Layer 4 vs Layer 7 proxy

In the last couple of posts, we talked about what is a reverse proxy and how to implement it using Envoy proxy. In this post, we will understand how a layer 4 proxy is different from a layer 7 proxy, and deploy these using Envoy proxy.

Before jumping into the difference between layer 4 and layer 7 proxy, it makes sense to revisit the OSI model or open system interconnection model. OSI model helps us visualize networking communication as 7 layered representation, where each layer adds functionality on top of the previous layer.

For OSI Model Refer

https://en.wikipedia.org/wiki/OSI_model

https://medium.com/software-engineering-roundup/the-osi-model-87e5adf35e10

Focusing on layer 4 and layer 7, we understand a very important difference. At layer 7, we have a complete request coming in from the client i.e. we understand what the actual request is? is it a GET request or a POST request? is the end-user asking for /employee or /department? whereas at layer 4 all we are looking at is data packets in raw format, hence there is no way for us to know what resource is being requested for.

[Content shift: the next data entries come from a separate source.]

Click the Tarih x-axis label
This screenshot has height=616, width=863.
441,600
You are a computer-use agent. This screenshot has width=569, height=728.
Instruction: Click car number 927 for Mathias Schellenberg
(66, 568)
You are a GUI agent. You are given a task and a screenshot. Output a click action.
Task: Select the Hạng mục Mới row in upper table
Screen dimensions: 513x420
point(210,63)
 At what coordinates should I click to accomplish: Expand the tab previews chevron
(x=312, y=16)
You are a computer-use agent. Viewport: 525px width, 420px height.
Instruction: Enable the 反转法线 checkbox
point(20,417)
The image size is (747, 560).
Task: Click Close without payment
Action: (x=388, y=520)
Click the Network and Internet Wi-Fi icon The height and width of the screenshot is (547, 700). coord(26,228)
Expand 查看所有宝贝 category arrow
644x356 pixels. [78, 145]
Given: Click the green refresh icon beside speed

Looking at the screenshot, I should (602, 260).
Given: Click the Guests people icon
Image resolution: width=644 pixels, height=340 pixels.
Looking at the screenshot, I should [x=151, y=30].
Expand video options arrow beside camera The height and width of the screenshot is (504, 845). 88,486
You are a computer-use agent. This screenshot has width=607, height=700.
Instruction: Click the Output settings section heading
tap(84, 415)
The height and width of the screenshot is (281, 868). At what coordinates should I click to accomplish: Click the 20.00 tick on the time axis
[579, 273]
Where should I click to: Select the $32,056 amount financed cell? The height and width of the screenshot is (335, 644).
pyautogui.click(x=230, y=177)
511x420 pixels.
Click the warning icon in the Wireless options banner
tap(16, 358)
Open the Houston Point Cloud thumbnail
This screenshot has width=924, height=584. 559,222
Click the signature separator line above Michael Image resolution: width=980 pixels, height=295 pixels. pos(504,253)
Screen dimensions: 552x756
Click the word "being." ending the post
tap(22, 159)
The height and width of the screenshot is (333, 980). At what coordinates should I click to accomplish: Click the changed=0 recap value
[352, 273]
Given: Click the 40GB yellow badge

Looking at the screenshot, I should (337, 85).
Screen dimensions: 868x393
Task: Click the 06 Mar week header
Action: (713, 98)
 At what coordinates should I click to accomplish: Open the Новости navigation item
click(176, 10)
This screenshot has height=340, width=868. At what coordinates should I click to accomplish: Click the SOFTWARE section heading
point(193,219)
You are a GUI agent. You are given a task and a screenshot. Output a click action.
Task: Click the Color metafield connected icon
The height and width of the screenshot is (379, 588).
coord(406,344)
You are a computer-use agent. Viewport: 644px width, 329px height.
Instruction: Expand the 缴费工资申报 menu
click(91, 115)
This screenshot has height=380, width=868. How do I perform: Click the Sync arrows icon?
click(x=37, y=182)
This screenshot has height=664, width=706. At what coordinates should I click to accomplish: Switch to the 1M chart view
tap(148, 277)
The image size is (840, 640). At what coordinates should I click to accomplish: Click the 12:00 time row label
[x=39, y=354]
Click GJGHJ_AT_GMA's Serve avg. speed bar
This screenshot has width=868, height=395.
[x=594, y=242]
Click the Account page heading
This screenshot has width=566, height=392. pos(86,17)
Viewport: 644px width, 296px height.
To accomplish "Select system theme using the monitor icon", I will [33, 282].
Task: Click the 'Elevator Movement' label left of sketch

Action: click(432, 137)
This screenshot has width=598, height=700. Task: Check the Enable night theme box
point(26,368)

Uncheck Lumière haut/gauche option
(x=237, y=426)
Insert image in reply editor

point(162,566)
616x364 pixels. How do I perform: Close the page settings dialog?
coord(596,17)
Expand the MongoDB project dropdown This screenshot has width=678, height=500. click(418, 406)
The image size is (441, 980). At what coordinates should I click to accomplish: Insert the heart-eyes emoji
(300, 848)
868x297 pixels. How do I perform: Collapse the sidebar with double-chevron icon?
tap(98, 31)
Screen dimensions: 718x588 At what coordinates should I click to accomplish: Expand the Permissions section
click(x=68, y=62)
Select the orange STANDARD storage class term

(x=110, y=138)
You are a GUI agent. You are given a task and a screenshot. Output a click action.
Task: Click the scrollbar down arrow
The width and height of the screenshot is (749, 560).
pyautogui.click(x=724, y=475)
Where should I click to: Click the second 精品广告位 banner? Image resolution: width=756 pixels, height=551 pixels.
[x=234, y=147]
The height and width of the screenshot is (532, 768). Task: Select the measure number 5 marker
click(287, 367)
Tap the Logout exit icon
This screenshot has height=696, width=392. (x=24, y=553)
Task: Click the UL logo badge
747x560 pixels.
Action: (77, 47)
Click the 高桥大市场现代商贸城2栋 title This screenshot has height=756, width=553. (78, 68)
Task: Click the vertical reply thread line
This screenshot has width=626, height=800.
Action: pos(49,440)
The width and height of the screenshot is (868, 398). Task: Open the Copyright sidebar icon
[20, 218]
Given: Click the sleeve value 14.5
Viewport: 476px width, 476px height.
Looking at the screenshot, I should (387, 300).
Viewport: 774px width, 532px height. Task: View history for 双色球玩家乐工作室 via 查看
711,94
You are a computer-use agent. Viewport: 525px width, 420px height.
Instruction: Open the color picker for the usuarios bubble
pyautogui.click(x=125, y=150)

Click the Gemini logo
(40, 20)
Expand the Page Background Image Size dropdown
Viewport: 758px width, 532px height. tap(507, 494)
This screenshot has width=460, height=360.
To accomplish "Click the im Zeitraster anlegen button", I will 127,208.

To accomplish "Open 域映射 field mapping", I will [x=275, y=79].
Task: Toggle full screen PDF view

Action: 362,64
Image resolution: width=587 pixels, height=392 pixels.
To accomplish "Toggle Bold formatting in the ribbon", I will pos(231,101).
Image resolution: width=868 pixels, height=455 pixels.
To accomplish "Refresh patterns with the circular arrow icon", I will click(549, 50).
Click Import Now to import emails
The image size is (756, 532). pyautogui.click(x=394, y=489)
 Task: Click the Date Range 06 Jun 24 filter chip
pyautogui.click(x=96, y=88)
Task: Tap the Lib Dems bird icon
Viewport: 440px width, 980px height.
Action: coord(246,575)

Layer 7 implementation makes sure that the proxy receives all the incoming packets for a request, recreates the request, and makes a call to the backend server. This helps us implement certain features like TLS offloading, data validation, rate limiting on specific APIs, etc. On the other hand, for Layer 4 proxy, all we are doing is passing on the packets being received to the backend server. The advantage here is that it is fast (no data processing) and can be considered secured (again we are not looking into data). Based on application need one can choose either layer 7 or layer 4 proxying.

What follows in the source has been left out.